それぞれのメリット・デメリットについては下記のように言われています。
- 自作のメリット・デメリット
- メリット:コストが低い、自分のペースで作成することが可能。
- デメリット:専門知識が必要、完成度が低くなる可能性がある。
- 制作会社に依頼するメリット・デメリット:
- メリット:プロのデザインと技術で高品質なサイトが作れる、医療広告ガイドラインの遵守が確実である。
- デメリット:コストが高い、制作に時間がかかる場合がある。
公開前の準備
スマートフォン対応
スマートフォン対応は必須と考えられ、モバイル端末からのアクセスが多い現代では、スマートフォンでも見やすいデザインを採用します。
SEO対策
検索エンジンで上位表示されるためのSEO対策を行います。
キーワードの選定やコンテンツの質を高めることが重要です。
Googleマップ対策
Googleマップにクリニックの情報を登録し、MEO(マップエンジン最適化)対策を行います。
地域での検索結果に表示されることで、集患効果が期待できると考えられます。
予約システムの導入
患者さんの利便性を考え、オンライン予約システムを導入することも検討します。
公開後の運用
定期的な更新とメンテナンス
Webサイトは公開後も定期的な更新とメンテナンスが必要です。
最新情報を提供し、患者さんの信頼を維持することが大切です。
アクセス解析の重要性
アクセス解析を行い、Webサイトの利用状況を把握します。有名なツールとしては下記が挙げられます。

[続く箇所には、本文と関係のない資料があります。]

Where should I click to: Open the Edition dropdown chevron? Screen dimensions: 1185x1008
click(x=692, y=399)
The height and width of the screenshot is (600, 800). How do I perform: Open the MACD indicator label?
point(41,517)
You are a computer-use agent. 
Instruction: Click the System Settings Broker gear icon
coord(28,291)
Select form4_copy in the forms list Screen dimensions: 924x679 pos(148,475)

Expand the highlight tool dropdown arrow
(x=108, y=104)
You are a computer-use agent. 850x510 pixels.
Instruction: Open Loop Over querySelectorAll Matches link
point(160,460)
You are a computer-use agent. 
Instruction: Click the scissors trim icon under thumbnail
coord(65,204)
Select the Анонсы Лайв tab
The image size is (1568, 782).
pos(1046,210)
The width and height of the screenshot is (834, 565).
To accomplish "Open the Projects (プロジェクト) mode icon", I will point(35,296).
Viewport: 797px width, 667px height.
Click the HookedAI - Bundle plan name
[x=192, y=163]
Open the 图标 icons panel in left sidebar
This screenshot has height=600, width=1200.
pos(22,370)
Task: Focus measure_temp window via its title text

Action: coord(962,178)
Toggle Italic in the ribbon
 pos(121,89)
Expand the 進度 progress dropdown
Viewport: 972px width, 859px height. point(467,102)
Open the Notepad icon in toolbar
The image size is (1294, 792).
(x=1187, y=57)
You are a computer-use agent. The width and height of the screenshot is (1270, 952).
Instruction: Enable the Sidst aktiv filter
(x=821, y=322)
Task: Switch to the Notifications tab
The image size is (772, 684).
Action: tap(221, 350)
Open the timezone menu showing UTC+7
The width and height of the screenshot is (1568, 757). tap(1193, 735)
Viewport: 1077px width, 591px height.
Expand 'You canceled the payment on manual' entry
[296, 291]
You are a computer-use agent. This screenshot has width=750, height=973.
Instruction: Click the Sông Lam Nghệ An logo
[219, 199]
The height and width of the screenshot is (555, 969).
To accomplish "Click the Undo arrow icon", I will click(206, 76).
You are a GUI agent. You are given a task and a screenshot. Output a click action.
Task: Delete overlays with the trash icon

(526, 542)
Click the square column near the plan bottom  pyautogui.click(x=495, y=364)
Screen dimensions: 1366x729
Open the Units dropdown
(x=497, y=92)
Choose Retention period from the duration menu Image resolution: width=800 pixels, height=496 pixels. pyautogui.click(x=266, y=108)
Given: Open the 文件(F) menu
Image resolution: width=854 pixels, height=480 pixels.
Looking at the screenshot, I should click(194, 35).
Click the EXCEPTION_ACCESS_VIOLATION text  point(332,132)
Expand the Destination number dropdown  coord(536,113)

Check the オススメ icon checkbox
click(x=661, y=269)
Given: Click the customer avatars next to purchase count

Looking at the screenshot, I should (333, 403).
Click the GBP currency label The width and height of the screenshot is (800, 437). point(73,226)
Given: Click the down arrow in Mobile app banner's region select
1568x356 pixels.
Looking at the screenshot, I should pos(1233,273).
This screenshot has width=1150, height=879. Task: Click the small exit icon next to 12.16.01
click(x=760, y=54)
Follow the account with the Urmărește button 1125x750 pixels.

- Googleアナリティクス:Webサイトのアクセス状況を詳細に分析できる。
- Googleサーチコンソール:検索結果での表示状況やクリック率を把握し、改善点を見つけることができる。
印象別のWebサイト事例
温かみ/安心感を表現した病院・クリニックのホームページ
温かみや安心感が伝わるクリニックのWebサイトは、特に女性や子どもを対象としたレディースクリニックや小児科に向いています。
親しみやすさを重視したデザインが特徴です。
古賀クリニック
佐賀にある「古賀クリニック」は「町の保健室」を目指し、形成外科、内科、外科と幅広い診療科を提供しています。
オレンジを基調とした親しみやすいデザインで、医院名にちなんだキャラクターが特徴的です。
見やすいフォントや行間にも配慮され、温かみと安心感を与えるWebサイトに仕上がっています。
清潔感/爽やかさを表現した病院・クリニックのホームページ
清潔感を重視したクリニックのWebサイトは、性別や年齢を問わず好印象を与えます。
神戸元町県庁前クリニック
糖尿病専門の「神戸元町県庁前クリニック」は、青空を背景にした爽やかなデザインが特徴です。
余白を生かしたレイアウトとロゴが印象的で、ローディングアニメーションには聴診器の形を採用しています。
シンプルながらも信頼感を感じさせるWebサイトです。
信頼感/先進性を表現した病院・クリニックのホームページ
信頼感や先進性を重視したクリニックのWebサイトは、患者さんに安心感を与え、医療の質の高さをアピールします。
済生会熊本病院
「済生会熊本病院」は、地域社会に貢献する総合病院で、高度な医療を提供する臓器別センター制を採用しています。
医師の写真や専門的なコンテンツが豊富で、信頼感と先進性を強調しています。
「済生会熊本タイムズ」というコラムページもあり、見応えのあるWebサイトです。
患者さんのほとんどの方が見るであろうクリニックのWebサイトは、医療者の方と患者さんとの大切なコミュニケーションツールであると考えています。
患者さんにとって見やすく使いやすいサイトを作ることが、クリニックのWebサイト作成においては特に重要だと感じます。